DO THIS:
Transcribe each of the following records verbatim, line by line.

EXCERPTED DATA:
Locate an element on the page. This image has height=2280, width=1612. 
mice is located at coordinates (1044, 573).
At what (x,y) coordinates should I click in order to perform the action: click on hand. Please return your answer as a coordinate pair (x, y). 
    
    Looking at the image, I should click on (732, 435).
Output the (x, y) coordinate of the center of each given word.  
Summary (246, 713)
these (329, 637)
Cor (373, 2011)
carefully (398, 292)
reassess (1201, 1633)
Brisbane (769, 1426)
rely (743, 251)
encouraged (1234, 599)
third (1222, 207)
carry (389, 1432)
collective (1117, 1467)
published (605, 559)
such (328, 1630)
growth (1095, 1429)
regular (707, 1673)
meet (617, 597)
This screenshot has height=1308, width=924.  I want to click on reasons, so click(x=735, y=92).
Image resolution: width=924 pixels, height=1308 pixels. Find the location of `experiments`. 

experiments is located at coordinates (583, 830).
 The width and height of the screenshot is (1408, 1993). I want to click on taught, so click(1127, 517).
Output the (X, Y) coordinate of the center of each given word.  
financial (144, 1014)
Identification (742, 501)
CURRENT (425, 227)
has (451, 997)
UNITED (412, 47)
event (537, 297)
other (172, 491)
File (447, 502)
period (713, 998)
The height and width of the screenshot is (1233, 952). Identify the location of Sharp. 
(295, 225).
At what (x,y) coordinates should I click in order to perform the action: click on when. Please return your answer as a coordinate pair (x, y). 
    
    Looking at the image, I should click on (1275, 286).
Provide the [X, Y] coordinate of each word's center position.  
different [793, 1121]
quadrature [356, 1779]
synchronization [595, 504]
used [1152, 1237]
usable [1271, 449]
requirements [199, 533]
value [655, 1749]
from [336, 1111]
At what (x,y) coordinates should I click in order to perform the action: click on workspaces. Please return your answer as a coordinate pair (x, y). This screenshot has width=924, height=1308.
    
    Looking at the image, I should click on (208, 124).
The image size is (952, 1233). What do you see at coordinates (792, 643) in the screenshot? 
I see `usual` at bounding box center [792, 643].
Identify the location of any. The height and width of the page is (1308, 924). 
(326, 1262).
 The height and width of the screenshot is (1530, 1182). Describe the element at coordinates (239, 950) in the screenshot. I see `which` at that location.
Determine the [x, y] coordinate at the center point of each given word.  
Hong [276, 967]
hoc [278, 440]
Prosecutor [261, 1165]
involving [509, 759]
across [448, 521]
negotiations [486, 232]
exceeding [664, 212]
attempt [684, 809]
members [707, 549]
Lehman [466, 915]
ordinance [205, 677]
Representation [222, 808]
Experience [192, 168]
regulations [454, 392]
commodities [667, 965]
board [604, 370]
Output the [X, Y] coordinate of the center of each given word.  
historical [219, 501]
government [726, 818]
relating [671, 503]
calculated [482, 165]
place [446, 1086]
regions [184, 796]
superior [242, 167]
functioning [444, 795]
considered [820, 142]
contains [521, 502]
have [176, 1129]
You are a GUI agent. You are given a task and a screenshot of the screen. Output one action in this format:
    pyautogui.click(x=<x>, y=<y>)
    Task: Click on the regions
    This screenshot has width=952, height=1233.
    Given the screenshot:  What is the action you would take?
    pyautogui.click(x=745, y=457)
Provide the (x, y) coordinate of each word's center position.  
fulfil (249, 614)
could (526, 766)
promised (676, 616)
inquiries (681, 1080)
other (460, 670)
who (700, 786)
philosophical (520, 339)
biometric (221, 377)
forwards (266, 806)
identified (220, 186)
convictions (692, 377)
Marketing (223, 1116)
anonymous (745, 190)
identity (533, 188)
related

FULL OUTPUT:
Locate an element on the page. This image has height=2280, width=1612. 
mice is located at coordinates (1044, 573).
At what (x,y) coordinates should I click in order to perform the action: click on hand. Please return your answer as a coordinate pair (x, y). 
    
    Looking at the image, I should click on (732, 435).
Output the (x, y) coordinate of the center of each given word.  
Summary (246, 713)
these (329, 637)
Cor (373, 2011)
carefully (398, 292)
reassess (1201, 1633)
Brisbane (769, 1426)
rely (743, 251)
encouraged (1234, 599)
third (1222, 207)
carry (389, 1432)
collective (1117, 1467)
published (605, 559)
such (328, 1630)
growth (1095, 1429)
regular (707, 1673)
meet (617, 597)
This screenshot has height=1308, width=924.  I want to click on reasons, so click(x=735, y=92).
Image resolution: width=924 pixels, height=1308 pixels. Find the location of `experiments`. 

experiments is located at coordinates (583, 830).
 The width and height of the screenshot is (1408, 1993). I want to click on taught, so click(1127, 517).
Output the (X, Y) coordinate of the center of each given word.  
financial (144, 1014)
Identification (742, 501)
CURRENT (425, 227)
has (451, 997)
UNITED (412, 47)
event (537, 297)
other (172, 491)
File (447, 502)
period (713, 998)
The height and width of the screenshot is (1233, 952). Identify the location of Sharp. 
(295, 225).
At what (x,y) coordinates should I click in order to perform the action: click on when. Please return your answer as a coordinate pair (x, y). 
    
    Looking at the image, I should click on (1275, 286).
Provide the [X, Y] coordinate of each word's center position.  
different [793, 1121]
quadrature [356, 1779]
synchronization [595, 504]
used [1152, 1237]
usable [1271, 449]
requirements [199, 533]
value [655, 1749]
from [336, 1111]
At what (x,y) coordinates should I click in order to perform the action: click on workspaces. Please return your answer as a coordinate pair (x, y). This screenshot has width=924, height=1308.
    
    Looking at the image, I should click on (208, 124).
The image size is (952, 1233). What do you see at coordinates (792, 643) in the screenshot? 
I see `usual` at bounding box center [792, 643].
Identify the location of any. The height and width of the page is (1308, 924). 
(326, 1262).
 The height and width of the screenshot is (1530, 1182). Describe the element at coordinates (239, 950) in the screenshot. I see `which` at that location.
Determine the [x, y] coordinate at the center point of each given word.  
Hong [276, 967]
hoc [278, 440]
Prosecutor [261, 1165]
involving [509, 759]
across [448, 521]
negotiations [486, 232]
exceeding [664, 212]
attempt [684, 809]
members [707, 549]
Lehman [466, 915]
ordinance [205, 677]
Representation [222, 808]
Experience [192, 168]
regulations [454, 392]
commodities [667, 965]
board [604, 370]
Output the [X, Y] coordinate of the center of each given word.  
historical [219, 501]
government [726, 818]
relating [671, 503]
calculated [482, 165]
place [446, 1086]
regions [184, 796]
superior [242, 167]
functioning [444, 795]
considered [820, 142]
contains [521, 502]
have [176, 1129]
You are a GUI agent. You are given a task and a screenshot of the screen. Output one action in this format:
    pyautogui.click(x=<x>, y=<y>)
    Task: Click on the regions
    This screenshot has width=952, height=1233.
    Given the screenshot:  What is the action you would take?
    pyautogui.click(x=745, y=457)
Provide the (x, y) coordinate of each word's center position.  
fulfil (249, 614)
could (526, 766)
promised (676, 616)
inquiries (681, 1080)
other (460, 670)
who (700, 786)
philosophical (520, 339)
biometric (221, 377)
forwards (266, 806)
identified (220, 186)
convictions (692, 377)
Marketing (223, 1116)
anonymous (745, 190)
identity (533, 188)
related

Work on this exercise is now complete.